After running this bi- monthly Low secure pathway meeting for 7 months, a SWOT analysis by members was completed highlighting the following challenges:
‘Meeting can sometimes focus too heavily on specific cases and the views of the ward. Difficult to challenge the views of the Consultant and open up discussion about alternative options to progress discharge earlier. We haven’t got the discussion about commissioned placements part quite right yet but hopefully next meeting will progress and include care co-ordinators’,
‘Need to ensure that the meeting has a supportive focus but does direct where needed. Need to maintain attendance and ensure it is prioritised’.
‘Some cases take a lot of time, there are times when this will be the case however the same conversations can be had at meetings after meeting. There isn’t a structured approach to discussing/recording referrals. This means we could be missing themes in the reason people are going to other hospitals. Also, a completed form could accompany the high cost request. HDUHB clients are not discussed in the same way external hospital clients are. There is no invite to anyone from therapies.’
‘On occasion not having the correct people at the meeting can slow down discussions on external placements. Slowing down the move- on if we have to wait for agreement when the meeting is only 2 weekly and lack of care co-ordinator involved as we can’t make move on plans without them.’
Keeping staff interested in the Bevan Exemplar was quite challenging and I felt at times I was on my own with it as one other staff member that started it with me left the health board.

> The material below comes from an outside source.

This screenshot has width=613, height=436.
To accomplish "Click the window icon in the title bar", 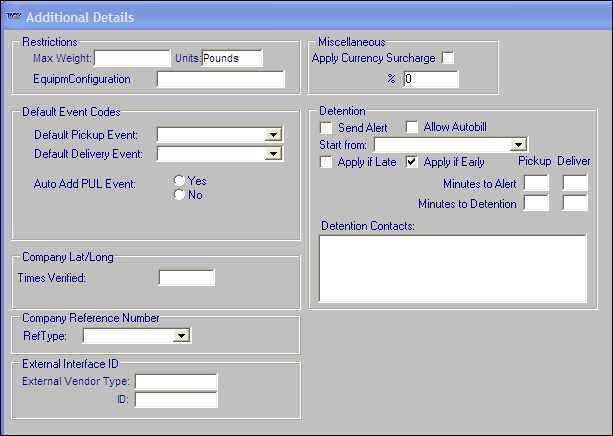I will 13,17.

To finalise the terms of reference
To ensure that the meeting attendance is maintained and that it remains a high priority meeting.
To get Care co-ordinators to start to attend when requesting placements for their clients.

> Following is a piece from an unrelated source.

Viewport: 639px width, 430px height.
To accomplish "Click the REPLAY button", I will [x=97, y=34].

To develop a structured approach for discussing and recording referrals.
To look at extending invites to the meeting to others when appropriate such as from ‘therapies’.
Finding ways to ‘open up’ the discussion so that challenges can be made but in a supportive way.
Finding a way to ‘time limit’ some of the discussions and to ensure the discussions are not monopolised by individuals.
Format a way to monitor those in secure placements and their progress so that we can move clients to the least restrictive placement.
Embed the MAPPA process which has just begun in the context of the Low secure pathway meeting.
Monitor number of prison referrals and the outcome of those admissions.
Our Exemplar Experience
The Bevan Exemplar experience was really interesting and a fantastic resource with all the advice and extra sessions available. I did not enjoy the ‘break out rooms’.
I found it difficult to protect my time to attend these sessions and it meant that I often had to work late on these days to keep up with my work.